## Problem description
In the listing below, find the line holding "Viewport: 1320px width, 514px height." and the line holding "agent. This screenshot has width=1456, height=822.". Write out those two lines and all lines between, exactly, and nothing more.

## Information provided
#####

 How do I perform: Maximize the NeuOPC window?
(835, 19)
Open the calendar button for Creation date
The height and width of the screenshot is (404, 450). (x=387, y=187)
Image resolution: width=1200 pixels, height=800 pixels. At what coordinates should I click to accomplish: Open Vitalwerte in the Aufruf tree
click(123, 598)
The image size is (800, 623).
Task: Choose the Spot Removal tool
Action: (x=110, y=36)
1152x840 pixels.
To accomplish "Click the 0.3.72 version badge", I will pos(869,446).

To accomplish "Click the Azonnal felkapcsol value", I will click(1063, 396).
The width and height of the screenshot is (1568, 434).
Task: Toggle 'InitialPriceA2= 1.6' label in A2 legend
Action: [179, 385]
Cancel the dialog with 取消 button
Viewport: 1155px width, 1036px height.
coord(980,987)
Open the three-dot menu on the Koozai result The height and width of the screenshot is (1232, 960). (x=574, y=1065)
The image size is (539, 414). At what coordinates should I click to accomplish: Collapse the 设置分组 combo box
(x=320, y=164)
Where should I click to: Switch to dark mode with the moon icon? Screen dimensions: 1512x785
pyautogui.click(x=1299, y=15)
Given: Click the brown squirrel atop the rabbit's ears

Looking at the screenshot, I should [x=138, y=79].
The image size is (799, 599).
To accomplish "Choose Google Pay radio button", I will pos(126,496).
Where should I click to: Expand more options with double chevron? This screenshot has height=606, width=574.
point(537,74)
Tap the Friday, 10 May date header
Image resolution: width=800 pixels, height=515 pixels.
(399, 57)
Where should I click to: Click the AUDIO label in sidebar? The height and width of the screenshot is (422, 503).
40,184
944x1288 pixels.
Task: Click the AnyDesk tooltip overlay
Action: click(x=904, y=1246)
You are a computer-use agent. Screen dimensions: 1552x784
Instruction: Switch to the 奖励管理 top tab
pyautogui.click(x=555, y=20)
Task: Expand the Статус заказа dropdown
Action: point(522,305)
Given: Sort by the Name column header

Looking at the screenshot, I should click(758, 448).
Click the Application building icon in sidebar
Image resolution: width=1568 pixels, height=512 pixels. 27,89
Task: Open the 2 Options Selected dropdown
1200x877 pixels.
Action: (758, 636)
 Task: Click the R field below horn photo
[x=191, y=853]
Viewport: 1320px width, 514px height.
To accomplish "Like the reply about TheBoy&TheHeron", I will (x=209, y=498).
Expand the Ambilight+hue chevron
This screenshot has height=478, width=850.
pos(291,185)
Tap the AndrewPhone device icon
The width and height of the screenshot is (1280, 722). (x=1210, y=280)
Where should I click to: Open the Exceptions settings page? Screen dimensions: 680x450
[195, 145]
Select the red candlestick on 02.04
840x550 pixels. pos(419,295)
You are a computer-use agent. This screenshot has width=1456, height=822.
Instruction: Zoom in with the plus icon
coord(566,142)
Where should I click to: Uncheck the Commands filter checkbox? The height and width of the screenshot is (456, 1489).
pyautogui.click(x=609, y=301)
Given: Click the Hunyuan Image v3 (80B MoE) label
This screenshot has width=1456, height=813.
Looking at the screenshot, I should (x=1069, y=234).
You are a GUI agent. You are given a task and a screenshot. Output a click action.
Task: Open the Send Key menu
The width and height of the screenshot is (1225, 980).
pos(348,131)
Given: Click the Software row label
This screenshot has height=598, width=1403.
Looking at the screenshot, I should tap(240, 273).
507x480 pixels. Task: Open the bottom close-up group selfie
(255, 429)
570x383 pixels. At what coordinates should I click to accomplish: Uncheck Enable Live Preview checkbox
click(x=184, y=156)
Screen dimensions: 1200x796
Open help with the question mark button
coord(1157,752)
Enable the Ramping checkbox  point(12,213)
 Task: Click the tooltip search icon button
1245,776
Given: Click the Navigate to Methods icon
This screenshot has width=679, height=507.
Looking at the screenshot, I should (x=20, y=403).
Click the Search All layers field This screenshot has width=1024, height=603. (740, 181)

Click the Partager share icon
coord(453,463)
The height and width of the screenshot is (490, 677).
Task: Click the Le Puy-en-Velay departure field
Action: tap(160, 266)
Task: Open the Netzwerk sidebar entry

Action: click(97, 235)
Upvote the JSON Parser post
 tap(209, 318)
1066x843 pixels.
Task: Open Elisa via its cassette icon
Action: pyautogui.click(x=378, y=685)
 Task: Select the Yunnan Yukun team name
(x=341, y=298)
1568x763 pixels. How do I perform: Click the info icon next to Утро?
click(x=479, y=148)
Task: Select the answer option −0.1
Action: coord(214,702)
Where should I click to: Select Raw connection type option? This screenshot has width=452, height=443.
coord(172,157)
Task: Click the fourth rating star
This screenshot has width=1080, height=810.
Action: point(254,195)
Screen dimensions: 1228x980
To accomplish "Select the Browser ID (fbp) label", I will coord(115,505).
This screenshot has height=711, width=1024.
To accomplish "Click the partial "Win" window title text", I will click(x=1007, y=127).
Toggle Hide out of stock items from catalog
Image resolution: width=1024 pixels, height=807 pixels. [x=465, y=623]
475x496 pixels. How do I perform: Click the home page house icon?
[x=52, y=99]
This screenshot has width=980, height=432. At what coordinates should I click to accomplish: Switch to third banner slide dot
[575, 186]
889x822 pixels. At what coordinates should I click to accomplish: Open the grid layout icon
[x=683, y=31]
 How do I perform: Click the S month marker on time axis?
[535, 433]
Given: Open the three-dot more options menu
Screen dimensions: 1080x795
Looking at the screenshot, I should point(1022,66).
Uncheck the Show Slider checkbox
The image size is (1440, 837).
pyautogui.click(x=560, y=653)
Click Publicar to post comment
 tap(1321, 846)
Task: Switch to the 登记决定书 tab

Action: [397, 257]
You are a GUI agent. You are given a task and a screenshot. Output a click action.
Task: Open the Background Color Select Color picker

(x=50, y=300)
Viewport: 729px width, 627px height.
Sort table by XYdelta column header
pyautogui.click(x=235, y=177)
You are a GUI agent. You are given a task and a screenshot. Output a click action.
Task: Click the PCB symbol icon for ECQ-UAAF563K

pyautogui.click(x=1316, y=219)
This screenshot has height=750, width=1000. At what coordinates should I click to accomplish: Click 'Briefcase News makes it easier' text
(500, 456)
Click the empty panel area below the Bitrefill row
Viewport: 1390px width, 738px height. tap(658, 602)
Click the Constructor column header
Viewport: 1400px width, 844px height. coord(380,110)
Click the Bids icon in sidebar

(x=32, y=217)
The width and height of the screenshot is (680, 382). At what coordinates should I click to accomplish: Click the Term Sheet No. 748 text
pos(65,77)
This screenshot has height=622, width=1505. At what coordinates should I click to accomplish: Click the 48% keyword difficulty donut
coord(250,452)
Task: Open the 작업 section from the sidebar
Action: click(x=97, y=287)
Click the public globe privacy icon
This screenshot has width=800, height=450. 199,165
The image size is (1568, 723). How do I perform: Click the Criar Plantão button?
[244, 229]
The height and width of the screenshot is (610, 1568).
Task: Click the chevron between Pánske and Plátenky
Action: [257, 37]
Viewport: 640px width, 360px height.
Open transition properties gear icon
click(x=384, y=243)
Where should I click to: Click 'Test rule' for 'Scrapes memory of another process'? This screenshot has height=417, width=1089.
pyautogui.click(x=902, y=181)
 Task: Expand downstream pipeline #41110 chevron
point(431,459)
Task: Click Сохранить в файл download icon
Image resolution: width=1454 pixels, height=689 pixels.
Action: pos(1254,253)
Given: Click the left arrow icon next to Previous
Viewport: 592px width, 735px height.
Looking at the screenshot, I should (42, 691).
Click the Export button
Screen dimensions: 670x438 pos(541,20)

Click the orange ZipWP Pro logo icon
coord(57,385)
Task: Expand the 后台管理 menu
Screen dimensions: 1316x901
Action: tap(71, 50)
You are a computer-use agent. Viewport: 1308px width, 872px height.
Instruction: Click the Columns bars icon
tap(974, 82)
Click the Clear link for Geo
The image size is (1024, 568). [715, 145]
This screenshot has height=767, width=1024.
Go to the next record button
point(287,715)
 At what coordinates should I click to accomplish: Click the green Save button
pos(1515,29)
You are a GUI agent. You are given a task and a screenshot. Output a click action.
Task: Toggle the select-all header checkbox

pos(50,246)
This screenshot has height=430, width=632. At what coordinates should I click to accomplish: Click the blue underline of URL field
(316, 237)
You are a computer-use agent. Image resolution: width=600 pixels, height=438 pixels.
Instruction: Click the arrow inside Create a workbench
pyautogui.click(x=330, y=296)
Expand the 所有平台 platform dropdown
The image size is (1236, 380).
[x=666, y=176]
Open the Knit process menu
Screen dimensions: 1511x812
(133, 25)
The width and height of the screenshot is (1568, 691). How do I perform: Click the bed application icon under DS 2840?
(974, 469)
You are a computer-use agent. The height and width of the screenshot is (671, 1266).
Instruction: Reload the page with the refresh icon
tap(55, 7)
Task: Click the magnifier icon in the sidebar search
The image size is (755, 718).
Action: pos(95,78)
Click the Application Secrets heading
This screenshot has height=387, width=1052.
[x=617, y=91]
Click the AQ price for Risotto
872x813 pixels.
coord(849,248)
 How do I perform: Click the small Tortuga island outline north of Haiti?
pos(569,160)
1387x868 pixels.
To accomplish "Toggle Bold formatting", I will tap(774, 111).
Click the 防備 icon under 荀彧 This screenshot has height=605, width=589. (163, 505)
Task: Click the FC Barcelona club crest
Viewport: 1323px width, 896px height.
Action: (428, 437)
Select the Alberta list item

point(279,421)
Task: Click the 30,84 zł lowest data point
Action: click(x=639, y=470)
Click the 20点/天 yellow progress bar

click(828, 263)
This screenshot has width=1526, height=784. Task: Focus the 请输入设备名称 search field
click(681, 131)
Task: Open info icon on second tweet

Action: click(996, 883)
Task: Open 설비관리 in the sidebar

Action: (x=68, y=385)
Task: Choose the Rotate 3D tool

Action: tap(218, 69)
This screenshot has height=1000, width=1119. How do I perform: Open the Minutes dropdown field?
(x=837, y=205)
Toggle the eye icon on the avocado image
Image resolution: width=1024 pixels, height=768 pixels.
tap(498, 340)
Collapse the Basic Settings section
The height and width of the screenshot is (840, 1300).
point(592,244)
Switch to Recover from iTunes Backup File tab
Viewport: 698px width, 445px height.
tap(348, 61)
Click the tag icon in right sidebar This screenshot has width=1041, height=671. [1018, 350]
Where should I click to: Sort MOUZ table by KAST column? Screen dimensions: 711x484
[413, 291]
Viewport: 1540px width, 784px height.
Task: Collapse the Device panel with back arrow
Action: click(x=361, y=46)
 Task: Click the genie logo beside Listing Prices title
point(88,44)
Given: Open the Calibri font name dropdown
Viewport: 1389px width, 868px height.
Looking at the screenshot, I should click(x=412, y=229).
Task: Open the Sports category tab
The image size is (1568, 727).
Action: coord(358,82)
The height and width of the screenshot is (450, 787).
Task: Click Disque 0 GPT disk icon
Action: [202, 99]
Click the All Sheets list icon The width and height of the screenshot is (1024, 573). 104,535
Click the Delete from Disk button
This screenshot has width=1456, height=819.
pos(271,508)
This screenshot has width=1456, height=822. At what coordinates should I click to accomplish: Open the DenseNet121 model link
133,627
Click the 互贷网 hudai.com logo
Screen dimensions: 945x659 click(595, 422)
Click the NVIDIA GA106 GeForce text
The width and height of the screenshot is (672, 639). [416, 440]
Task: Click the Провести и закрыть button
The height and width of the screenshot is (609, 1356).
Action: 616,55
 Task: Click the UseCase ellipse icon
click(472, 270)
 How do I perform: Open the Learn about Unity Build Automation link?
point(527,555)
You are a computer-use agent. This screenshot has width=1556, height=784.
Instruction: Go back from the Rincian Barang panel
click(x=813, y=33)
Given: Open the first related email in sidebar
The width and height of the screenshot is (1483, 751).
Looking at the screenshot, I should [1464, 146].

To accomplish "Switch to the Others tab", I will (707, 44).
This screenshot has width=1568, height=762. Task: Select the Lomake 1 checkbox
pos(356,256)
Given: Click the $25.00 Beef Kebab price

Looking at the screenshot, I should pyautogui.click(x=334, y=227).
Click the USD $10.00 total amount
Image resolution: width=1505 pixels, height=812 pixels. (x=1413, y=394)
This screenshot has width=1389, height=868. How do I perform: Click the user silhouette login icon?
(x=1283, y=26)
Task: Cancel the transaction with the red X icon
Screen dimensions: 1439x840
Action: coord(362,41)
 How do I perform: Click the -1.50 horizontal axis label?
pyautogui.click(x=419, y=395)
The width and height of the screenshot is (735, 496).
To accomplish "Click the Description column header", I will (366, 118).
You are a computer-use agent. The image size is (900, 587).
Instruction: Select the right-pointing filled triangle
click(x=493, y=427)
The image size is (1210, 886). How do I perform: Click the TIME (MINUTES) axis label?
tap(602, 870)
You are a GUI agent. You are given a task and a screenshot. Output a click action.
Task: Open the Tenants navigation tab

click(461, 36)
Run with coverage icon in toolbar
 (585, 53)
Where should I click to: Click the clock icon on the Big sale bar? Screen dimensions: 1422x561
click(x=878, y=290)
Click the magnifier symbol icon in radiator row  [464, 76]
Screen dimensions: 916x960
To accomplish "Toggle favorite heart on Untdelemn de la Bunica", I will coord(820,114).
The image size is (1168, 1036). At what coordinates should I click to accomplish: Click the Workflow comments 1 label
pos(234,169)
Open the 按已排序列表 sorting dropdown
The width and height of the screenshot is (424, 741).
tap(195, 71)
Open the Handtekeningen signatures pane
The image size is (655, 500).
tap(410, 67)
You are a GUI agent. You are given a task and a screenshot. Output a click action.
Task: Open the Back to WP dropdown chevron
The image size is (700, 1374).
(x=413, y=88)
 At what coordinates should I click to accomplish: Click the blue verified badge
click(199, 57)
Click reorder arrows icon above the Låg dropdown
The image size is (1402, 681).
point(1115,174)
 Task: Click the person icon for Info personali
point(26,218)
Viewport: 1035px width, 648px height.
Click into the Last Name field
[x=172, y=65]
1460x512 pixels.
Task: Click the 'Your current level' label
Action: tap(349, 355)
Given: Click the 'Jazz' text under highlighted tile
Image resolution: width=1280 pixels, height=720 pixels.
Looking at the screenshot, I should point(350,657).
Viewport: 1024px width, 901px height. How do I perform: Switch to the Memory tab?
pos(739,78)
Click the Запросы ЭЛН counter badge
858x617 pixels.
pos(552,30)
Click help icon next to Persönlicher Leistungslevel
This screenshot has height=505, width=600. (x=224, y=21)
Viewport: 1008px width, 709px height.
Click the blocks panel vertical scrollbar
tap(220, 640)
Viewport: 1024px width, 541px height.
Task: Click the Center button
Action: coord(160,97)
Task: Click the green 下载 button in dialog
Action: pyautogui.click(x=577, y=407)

#####

## Completed exercise
Viewport: 1320px width, 514px height.
To accomplish "Like the reply about TheBoy&TheHeron", I will (x=209, y=498).
Expand the Ambilight+hue chevron
This screenshot has height=478, width=850.
pos(291,185)
Tap the AndrewPhone device icon
The width and height of the screenshot is (1280, 722). (x=1210, y=280)
Where should I click to: Open the Exceptions settings page? Screen dimensions: 680x450
[195, 145]
Select the red candlestick on 02.04
840x550 pixels. pos(419,295)
You are a computer-use agent. This screenshot has width=1456, height=822.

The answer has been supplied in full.